| YOUR OBJECTIVE |
Please reproduce the Raptors interview below word for word, in full.

| READING PASSAGE |
Q: What sort of window do you give yourself [to start winning]?
Leiweke: We've been afraid of winning, and it has destroyed us. Great organizations don’t back down from the challenge. I learned that with the Lakers. The Lakers are not afraid to admit that they are expected to win. We need to have that kind of culture here.

Q: The Raptors have the knock of being the team nobody wants to play for. How do you turn that around?
Leiweke: People who say players won’t come here because they don’t like the cold weather or they don’t want to play in Canada or we don’t have ESPN -- those are excuses. We’re not using those any more. ... This is one of the top three or four cities in all of North America, with one of the best, if not the best, economy in North America. We will have no trouble convincing people to come here -- if we win.

Q: Have you thought about rebranding the Raptors specifically?
Leiweke: We are going to submit to the league, in the near future, an application to change our logo, our look, our colour scheme -- everything but the name.

| ENTRIES SUPPLIED |

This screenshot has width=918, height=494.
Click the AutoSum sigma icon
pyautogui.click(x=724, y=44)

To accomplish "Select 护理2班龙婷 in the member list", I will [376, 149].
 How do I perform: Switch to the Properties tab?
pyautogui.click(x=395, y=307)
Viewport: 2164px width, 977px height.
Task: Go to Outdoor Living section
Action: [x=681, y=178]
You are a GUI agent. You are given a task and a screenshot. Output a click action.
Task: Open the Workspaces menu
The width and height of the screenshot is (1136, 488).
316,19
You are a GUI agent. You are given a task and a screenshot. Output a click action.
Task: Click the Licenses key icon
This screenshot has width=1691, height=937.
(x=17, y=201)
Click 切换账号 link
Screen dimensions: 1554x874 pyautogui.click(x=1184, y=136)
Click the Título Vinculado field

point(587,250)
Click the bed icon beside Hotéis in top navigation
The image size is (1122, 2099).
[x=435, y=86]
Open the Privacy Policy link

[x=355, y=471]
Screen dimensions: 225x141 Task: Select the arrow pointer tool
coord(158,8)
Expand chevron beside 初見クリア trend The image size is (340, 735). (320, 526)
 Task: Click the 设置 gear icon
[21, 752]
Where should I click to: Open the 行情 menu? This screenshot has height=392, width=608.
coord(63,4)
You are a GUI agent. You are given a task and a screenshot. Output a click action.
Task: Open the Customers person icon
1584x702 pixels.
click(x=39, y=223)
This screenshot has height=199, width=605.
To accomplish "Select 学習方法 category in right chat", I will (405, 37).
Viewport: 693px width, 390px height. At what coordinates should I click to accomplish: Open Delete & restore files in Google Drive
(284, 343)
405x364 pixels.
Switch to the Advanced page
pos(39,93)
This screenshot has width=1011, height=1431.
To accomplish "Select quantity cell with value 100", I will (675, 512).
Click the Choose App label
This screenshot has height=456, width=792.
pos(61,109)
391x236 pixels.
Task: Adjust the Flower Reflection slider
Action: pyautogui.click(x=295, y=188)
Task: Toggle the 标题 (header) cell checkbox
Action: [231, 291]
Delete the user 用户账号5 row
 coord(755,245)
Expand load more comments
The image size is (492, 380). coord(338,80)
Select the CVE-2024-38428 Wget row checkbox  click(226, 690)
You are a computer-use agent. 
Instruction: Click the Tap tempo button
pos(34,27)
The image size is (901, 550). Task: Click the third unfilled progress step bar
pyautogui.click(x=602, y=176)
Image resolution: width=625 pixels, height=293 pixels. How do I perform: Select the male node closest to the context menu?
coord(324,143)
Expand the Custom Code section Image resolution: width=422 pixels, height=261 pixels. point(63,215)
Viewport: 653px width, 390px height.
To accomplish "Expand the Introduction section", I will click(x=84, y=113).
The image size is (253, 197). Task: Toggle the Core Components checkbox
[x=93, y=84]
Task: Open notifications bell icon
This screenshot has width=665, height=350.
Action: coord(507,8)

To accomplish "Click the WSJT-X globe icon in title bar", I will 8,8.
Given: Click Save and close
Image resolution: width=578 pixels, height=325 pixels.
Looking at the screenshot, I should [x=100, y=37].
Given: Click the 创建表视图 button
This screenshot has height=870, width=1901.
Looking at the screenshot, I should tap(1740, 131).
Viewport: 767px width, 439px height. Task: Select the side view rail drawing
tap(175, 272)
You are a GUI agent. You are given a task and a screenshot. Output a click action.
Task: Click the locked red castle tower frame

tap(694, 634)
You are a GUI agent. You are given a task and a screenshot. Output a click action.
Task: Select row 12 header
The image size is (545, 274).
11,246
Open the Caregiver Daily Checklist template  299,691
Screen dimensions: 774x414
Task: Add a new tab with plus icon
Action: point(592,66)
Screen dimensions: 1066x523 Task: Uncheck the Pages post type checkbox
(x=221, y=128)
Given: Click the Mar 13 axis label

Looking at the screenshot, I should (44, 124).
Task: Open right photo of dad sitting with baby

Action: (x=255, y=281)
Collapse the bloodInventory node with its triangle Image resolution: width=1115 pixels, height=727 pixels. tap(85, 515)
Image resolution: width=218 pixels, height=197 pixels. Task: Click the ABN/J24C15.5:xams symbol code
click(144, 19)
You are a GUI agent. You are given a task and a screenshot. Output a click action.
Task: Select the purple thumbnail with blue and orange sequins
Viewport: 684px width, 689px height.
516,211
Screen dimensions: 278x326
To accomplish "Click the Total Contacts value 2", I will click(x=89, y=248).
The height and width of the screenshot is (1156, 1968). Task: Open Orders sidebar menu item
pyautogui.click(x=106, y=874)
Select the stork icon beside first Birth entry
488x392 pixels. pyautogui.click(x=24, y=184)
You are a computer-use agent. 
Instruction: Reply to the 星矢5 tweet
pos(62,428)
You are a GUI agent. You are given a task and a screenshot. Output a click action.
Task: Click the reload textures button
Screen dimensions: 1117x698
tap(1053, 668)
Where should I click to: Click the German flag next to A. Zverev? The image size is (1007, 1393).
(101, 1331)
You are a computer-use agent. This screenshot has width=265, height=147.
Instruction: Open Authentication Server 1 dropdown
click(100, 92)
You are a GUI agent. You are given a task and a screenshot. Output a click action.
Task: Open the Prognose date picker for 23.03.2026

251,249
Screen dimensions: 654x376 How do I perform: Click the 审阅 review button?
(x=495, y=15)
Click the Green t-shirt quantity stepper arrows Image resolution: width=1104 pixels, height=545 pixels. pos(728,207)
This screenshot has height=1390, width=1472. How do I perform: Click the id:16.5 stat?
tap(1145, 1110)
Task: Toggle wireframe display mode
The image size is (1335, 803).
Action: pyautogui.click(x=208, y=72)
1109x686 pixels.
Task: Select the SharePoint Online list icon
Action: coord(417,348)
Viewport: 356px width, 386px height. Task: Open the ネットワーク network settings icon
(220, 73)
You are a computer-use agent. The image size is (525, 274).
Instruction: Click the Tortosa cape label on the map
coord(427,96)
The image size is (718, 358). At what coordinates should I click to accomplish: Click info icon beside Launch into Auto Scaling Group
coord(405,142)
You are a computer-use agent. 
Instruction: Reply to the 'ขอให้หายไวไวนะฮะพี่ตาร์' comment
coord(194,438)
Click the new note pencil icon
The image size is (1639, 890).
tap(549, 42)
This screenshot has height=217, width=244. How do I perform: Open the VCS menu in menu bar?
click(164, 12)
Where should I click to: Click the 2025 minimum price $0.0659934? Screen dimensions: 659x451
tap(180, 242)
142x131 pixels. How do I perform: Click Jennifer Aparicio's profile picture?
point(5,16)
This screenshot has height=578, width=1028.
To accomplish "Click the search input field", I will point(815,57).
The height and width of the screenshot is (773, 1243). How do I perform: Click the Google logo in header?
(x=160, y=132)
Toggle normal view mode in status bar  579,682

| WRITTEN RESPONSE |
Q: What sort of window do you give yourself [to start winning]?
Leiweke: We've been afraid of winning, and it has destroyed us. Great organizations don’t back down from the challenge. I learned that with the Lakers. The Lakers are not afraid to admit that they are expected to win. We need to have that kind of culture here.

Q: The Raptors have the knock of being the team nobody wants to play for. How do you turn that around?
Leiweke: People who say players won’t come here because they don’t like the cold weather or they don’t want to play in Canada or we don’t have ESPN -- those are excuses. We’re not using those any more. ... This is one of the top three or four cities in all of North America, with one of the best, if not the best, economy in North America. We will have no trouble convincing people to come here -- if we win.

Q: Have you thought about rebranding the Raptors specifically?
Leiweke: We are going to submit to the league, in the near future, an application to change our logo, our look, our colour scheme -- everything but the name.